---------- Document extract
We've called it "Brain" because it conceptually shares a lot in common with the existing application called "TheBrain". If you're unfamiliar with "TheBrain", see this blog post for a quick introduction to the concept first.
To the right is an image of TheBrain which is essentially a graphical concept and relationship mapping tool. It's very similar to a mind-mapping tool, except that it's more node-oriented which allows more intuitive navigation around large complex structures of nodes and for diverse concepts to be connected more easily.
The nodal interface starts focussed on the current article, but if this focus is changed to another node, then the interface can update the wiki content surrounding the application (i.e. the sidebar, action links, page title etc) via ajax so that the page and interface application don't have to reload.
The extension allows the nodes to be able to be linked to nodes on other wikis that are running the software. There' no security concern here because the interface's currently focussed node is runs from the JavasScript served by that wiki's Brain extension, so the wiki's privacy settings are maintained. This allows users to run the application on their own private wikis which could be running on another server, or even running on their local machine, and they can use it to manage their personal information.
The relationships (at least in this initial version) are not part of article content (as this can come with privacy concerns), they're stored in their own database table. We could put some virtual (the wiki behaves as if the content is there when rendering, but its not in the article's text content) template-syntax so that other extensions such as Semantic MediaWiki can also reflect the relational data too.
--------------------
Please carry on the write-up about the Brain wiki extension after its last sentence.
---------- Record set
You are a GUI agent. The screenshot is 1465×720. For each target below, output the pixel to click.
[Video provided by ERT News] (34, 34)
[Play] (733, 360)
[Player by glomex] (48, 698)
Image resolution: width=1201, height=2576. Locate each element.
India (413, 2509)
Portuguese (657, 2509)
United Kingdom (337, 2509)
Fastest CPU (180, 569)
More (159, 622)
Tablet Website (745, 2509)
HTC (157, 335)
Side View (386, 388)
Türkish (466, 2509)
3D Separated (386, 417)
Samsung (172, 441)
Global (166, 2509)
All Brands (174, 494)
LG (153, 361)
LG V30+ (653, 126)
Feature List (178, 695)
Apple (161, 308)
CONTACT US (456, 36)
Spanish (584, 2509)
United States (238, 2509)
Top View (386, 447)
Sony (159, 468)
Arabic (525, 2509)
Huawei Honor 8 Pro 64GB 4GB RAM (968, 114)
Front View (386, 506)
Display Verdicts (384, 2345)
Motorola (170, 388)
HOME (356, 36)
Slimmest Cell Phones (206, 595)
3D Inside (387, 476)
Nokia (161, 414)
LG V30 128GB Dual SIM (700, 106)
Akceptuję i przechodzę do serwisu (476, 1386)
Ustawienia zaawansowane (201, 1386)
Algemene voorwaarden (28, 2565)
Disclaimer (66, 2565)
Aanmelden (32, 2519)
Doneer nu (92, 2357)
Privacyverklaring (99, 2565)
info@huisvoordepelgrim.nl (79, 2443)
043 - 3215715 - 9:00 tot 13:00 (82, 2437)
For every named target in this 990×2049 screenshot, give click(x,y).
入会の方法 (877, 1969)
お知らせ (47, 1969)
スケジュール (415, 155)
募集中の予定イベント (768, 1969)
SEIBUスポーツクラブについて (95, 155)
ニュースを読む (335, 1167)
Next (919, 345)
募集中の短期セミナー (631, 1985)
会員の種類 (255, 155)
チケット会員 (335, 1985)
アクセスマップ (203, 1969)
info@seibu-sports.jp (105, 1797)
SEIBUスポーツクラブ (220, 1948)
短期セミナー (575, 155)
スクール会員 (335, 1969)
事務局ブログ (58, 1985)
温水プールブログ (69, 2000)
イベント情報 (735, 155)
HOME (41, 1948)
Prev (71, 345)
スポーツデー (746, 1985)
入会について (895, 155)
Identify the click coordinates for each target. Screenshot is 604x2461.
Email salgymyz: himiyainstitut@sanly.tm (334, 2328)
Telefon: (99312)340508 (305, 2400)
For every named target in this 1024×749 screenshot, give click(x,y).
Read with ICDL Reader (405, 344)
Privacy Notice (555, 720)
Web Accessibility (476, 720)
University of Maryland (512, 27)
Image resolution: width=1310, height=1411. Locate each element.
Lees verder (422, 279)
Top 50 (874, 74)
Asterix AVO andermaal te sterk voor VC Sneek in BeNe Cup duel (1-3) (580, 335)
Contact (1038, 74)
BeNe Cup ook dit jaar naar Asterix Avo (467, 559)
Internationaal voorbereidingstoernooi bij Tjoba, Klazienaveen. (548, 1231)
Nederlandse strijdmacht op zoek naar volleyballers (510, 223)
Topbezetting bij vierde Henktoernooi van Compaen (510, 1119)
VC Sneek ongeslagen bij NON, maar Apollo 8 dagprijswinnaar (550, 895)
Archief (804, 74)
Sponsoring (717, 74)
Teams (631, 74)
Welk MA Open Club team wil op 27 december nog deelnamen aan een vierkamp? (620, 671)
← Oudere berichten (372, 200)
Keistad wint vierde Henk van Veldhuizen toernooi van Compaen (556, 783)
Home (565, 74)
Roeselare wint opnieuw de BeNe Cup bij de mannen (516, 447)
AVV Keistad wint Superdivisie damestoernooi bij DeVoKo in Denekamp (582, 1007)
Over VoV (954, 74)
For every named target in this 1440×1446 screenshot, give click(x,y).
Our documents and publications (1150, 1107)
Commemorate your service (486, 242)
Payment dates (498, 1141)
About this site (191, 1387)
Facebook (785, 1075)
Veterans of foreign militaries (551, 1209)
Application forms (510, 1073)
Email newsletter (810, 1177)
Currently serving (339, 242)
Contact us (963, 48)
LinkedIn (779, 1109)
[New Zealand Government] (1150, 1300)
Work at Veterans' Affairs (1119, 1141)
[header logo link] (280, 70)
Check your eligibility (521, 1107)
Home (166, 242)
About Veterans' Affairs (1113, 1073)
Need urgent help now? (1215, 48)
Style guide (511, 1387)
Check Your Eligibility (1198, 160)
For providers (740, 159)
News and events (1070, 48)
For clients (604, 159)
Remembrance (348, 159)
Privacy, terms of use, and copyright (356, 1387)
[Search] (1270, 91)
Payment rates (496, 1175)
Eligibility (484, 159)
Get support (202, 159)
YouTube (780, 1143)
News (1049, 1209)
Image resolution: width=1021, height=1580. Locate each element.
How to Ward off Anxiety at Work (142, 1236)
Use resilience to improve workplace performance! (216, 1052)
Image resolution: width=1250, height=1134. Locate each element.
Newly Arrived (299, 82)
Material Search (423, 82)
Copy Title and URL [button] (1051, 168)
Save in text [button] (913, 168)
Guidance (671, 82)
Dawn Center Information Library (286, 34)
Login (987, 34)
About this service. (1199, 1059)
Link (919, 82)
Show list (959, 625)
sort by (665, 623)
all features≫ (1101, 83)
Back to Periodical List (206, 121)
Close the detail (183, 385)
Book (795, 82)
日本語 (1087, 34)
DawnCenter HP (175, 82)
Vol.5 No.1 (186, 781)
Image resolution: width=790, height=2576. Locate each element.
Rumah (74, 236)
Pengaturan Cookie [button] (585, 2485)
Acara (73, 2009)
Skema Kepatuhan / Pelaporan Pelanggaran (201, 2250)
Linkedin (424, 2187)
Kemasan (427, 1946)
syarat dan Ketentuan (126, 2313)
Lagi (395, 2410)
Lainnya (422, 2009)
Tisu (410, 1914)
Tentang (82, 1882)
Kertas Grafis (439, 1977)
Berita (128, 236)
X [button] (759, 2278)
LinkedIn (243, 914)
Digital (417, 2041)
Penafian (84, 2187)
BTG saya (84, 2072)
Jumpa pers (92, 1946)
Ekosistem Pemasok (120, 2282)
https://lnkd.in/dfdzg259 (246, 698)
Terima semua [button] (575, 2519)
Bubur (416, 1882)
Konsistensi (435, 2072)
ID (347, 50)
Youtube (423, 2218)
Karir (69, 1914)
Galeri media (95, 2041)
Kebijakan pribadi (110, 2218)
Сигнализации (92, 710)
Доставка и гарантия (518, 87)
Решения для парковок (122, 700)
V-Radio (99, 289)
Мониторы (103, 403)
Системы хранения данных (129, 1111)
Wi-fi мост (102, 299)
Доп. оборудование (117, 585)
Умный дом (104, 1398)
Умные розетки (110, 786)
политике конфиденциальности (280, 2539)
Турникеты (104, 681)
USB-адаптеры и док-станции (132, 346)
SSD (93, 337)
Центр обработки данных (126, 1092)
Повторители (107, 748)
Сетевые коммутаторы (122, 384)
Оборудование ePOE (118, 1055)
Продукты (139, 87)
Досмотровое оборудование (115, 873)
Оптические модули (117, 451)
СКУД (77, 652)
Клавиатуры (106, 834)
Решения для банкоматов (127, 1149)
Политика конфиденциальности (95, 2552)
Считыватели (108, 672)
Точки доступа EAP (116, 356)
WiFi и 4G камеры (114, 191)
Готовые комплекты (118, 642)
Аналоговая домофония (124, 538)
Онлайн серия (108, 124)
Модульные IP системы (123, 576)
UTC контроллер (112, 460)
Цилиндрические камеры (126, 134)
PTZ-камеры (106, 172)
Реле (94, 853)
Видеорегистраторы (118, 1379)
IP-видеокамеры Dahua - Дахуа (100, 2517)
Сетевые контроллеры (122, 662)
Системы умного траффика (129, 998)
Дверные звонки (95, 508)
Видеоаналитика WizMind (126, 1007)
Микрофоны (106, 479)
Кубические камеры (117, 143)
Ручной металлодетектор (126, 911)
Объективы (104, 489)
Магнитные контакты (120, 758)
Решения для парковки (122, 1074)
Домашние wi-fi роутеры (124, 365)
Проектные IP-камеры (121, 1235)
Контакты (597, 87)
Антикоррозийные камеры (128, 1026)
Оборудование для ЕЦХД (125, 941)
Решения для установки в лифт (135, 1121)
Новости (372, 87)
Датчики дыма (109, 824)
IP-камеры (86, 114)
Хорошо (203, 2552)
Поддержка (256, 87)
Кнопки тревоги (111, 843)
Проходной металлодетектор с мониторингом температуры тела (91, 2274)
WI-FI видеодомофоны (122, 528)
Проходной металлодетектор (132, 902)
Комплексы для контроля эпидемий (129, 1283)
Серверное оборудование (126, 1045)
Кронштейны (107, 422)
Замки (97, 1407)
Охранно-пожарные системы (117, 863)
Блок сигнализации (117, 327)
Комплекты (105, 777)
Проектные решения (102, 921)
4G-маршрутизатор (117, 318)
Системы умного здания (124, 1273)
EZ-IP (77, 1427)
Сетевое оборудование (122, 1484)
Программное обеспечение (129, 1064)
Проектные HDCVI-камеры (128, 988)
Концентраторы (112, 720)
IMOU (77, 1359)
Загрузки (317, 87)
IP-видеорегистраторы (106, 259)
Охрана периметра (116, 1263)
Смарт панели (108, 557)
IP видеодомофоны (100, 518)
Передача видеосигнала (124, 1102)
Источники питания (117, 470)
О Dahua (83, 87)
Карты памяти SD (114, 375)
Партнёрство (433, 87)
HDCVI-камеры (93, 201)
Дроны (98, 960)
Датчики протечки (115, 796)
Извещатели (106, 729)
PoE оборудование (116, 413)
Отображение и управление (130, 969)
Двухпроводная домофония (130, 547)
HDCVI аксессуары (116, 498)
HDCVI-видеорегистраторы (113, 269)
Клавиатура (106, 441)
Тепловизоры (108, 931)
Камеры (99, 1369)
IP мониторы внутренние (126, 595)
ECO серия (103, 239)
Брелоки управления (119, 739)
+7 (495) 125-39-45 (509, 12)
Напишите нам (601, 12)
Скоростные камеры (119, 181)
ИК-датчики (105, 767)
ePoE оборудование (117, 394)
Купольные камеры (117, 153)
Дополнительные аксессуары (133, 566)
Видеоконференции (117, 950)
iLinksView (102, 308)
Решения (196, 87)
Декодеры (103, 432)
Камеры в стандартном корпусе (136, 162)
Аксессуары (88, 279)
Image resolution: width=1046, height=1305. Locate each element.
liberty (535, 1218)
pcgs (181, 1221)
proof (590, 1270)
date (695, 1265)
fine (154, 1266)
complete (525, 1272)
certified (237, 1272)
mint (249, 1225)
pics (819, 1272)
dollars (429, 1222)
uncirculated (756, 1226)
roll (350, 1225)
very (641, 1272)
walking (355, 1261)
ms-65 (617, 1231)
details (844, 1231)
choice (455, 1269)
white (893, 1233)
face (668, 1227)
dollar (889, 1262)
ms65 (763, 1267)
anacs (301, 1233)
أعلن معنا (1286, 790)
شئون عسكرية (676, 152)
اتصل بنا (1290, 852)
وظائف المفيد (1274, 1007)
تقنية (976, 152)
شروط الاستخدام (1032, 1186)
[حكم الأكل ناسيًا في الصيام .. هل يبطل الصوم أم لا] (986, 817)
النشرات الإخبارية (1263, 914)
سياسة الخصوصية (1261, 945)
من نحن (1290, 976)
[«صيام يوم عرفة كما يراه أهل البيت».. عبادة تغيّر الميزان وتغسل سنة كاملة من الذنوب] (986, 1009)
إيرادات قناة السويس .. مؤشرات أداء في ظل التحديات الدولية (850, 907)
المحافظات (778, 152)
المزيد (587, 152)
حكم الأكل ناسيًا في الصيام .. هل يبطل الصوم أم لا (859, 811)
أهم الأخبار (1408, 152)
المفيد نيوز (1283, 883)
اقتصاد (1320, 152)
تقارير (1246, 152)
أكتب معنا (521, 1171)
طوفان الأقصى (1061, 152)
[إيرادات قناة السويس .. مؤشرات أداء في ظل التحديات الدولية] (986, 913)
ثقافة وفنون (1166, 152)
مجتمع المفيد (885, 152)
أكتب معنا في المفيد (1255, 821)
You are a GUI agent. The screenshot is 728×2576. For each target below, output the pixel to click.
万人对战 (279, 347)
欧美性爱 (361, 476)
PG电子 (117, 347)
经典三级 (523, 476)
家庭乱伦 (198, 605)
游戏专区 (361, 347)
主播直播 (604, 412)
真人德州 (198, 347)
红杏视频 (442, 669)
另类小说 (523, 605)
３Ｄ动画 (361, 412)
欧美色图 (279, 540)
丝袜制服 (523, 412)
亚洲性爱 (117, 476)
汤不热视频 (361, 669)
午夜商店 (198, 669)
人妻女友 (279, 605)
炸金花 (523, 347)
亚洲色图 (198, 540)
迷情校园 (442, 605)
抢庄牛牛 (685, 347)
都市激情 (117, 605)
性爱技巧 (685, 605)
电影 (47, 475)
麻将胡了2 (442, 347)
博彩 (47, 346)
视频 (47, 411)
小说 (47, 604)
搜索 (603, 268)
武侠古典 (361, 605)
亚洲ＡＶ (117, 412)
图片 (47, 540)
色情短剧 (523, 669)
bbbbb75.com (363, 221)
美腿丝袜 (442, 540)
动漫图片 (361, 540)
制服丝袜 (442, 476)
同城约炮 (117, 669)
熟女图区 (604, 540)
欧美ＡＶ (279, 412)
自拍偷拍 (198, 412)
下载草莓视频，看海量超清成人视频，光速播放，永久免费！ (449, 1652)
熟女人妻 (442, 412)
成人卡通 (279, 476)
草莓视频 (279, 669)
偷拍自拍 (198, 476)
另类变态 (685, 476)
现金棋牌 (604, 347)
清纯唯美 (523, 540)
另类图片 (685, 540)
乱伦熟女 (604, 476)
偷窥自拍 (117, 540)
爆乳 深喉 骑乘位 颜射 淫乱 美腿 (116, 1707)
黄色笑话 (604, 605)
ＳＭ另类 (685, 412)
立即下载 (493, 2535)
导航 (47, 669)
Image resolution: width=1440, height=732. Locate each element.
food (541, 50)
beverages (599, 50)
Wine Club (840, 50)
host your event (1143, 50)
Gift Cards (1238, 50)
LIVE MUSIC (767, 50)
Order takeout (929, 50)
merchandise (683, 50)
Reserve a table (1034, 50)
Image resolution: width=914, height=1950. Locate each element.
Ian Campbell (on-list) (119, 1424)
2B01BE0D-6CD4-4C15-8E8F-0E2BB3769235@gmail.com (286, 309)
--------------------
## Response
More about nodes
The application is focused on one particular node in the network at a time which is always at the centre of the nodal interface. The user can move the focus to other nodes by following the linked relationships. Each node can be seen as a storage repository for information relating to its concept, for example a node representing a particular idea may contain notes, photos, website links and other related items.
The application is like a window, or "viewport" looking into the structure of nodes. The term "viewer" is used to refer to the general class of applications which allow users to view and edit collections of data. The viewer is a tool to provide a window onto the data set and allows the user to look at the data from different perspectives called "views". The idea of moving the "current focus" around the data set (in this case nodes) is a common feature of viewer applications.
Since nodes can be filled with associated content such as text notes and files, it's useful for the viewer application to allow easy switching between a number of different ways of looking at the node currently in focus. So far we just have the standard wiki views and a nodal navigation view, but we could add a new "file view" so that the same node would allow all the related content items to appear as a collection of file attachments in a file-browser like way.
The main point here is that the viewer offers a number of unique views onto the current node which can be switched between at any time. Each view renders particular aspects of the current node and offers navigation methods appropriate to that kind of view for navigating the viewer to other nodes. The nodal view shown in the image of TheBrain to the right is just one view of many that could be added to the viewer application.
Semantic networks & Ontologies
The nodes that make up the data structure in TheBrain are called "thoughts" because the network of relationships is composed completely of the user's own concepts and ideas. Eventually we aim for our nodes to be persistent objects in the object-oriented (OO) sense, and the relationships connecting nodes together will also be objects making the resulting structure a semantic network. This commonly used structure can be stored or communicated in a wide variety of formats such as OWL which is supported by TheBrain. Initially our nodes can't really be called objects in the OO sense because there's no means of their related nodes to be treated as methods that can execute and also the class-instance relationship (inheritance) is not implemented so nodes cannot be extended from other nodes.
If all the nodes in the semantic network were proper OO objects, the structure could not only contain arbitrary "thoughts", but also high-level functionality such as processes, tools and interface elements. Implementing inheritance means that objects can be based on others and adjusted for more specific needs.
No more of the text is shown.